11. Learned Counsel for the Petitioner relies on an order in W.P. No. 7876 of 2005. I have perused the order. Learned Single Judge of this Court in Writ Petition No. 7876 of 2005 dated 21.7.2005 has noticed the Apex Court Judgment in Karnataka State Road Transport Corpn. Vs. Smt. Lakshmidevamma and Anr., AIR 2001 SC 2090 . After noticing the findings in para 45, the learned Judge has ruled that in a case where the management has not reserved a right to lead independent evidence in the written statement and if the preliminary issue regarding the validity of domestic enquiry held to be not fair and proper, still the Court has the power to permit the management to adduce evidence, if in the facts and circumstances of the case the Court feels so, in the interest of justice. 12. In the light of this Judgment, I have seen the application filed by the LIC. There is absolutely no reasons given seeking an extra-ordinary permission in the matter of leading evidence despite no plea in the statement. The said Judgment in the absence of any acceptable reasons in the application is not available to the Petitioner. 13. Before concluding, I deem it proper to observe that the Petitioner is a huge Corporation having an army of officers. It is understandable to me as to why this grave error of 'no pleading' has been committed despite the clear pronouncement of law by the Apex Court several years ago.
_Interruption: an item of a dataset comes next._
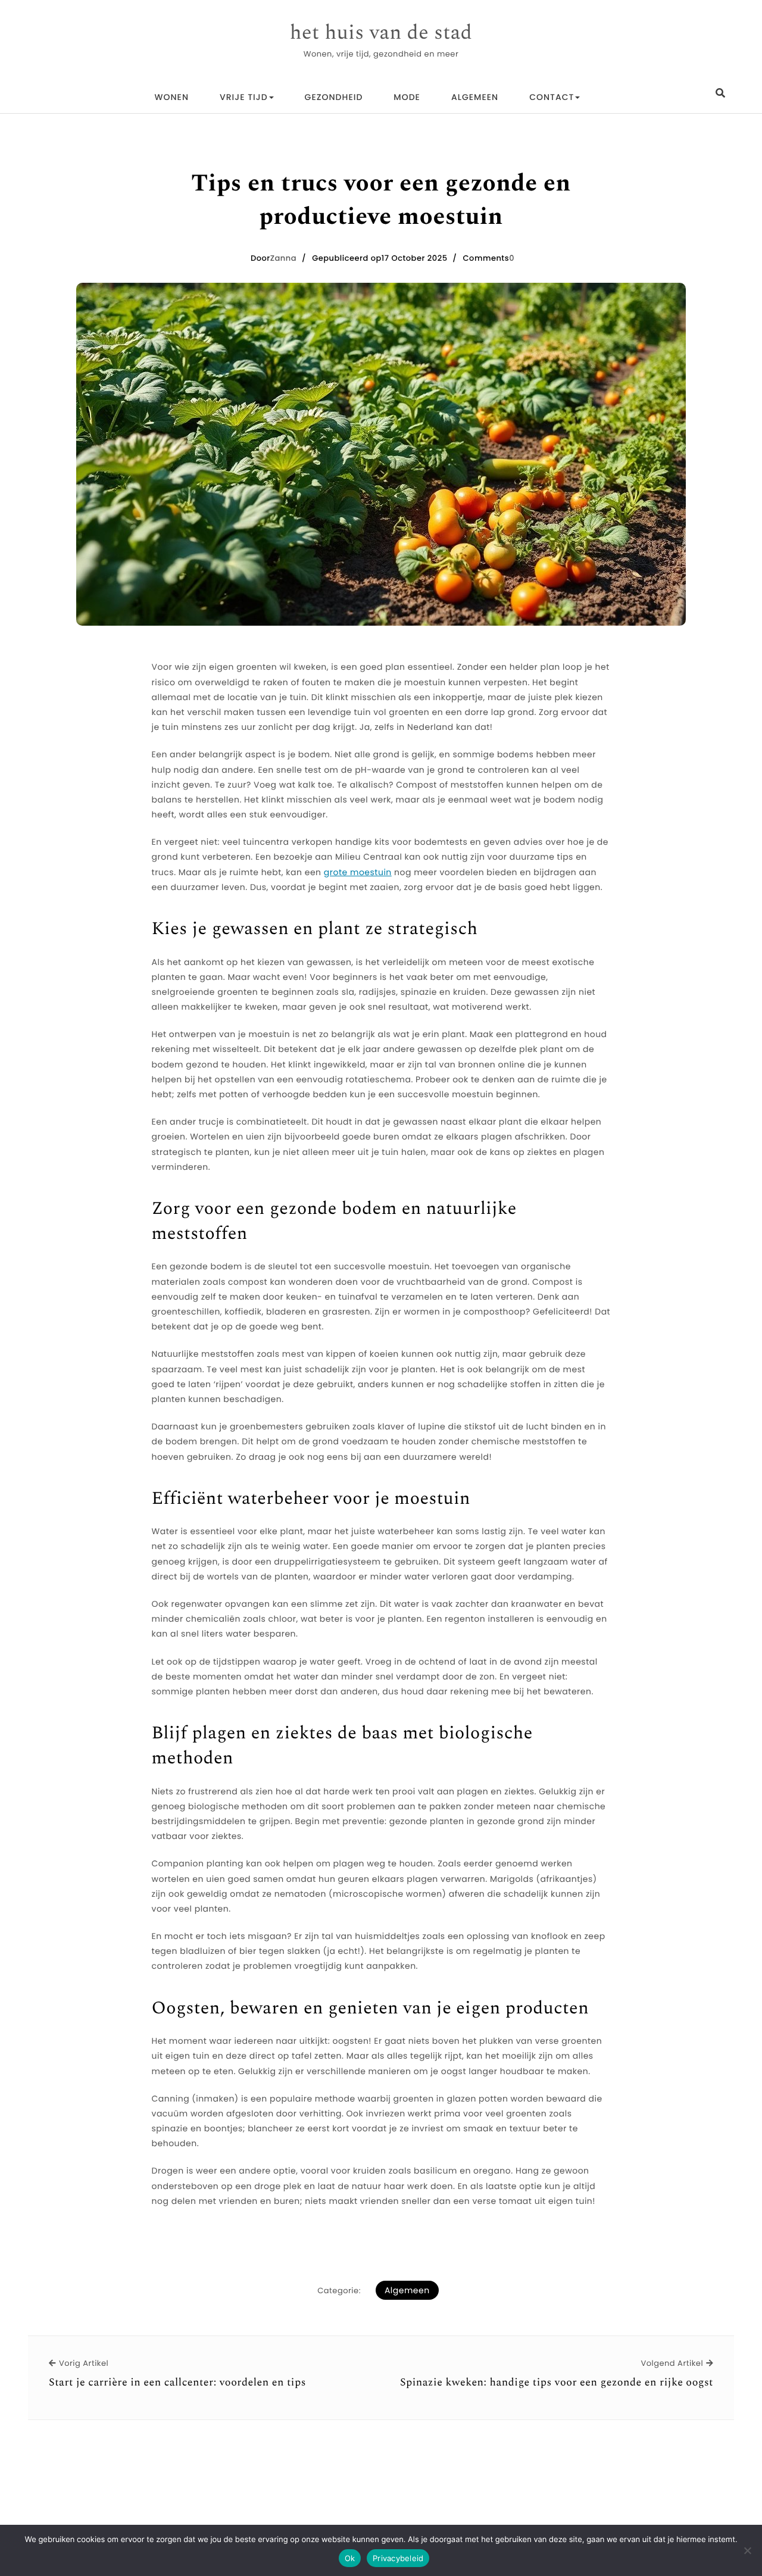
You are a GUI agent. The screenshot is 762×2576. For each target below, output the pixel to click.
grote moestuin (358, 872)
It is rather unfortunate that a Public Corporation has to suffer an adverse order on account of no plea in the matter. I express my displeasure the way in which this case is treated by the Corporation. A little amount of care on the part of the Petitioner could have solved an embarrassing situation to LIC. It is hoped that atleast in future a Public Corporation like LIC would take suitable steps in safeguarding its internal discipline in finance matters by way of appropriate pleadings in the interest of public money. 14. No grounds. Petition stands rejected. No costs.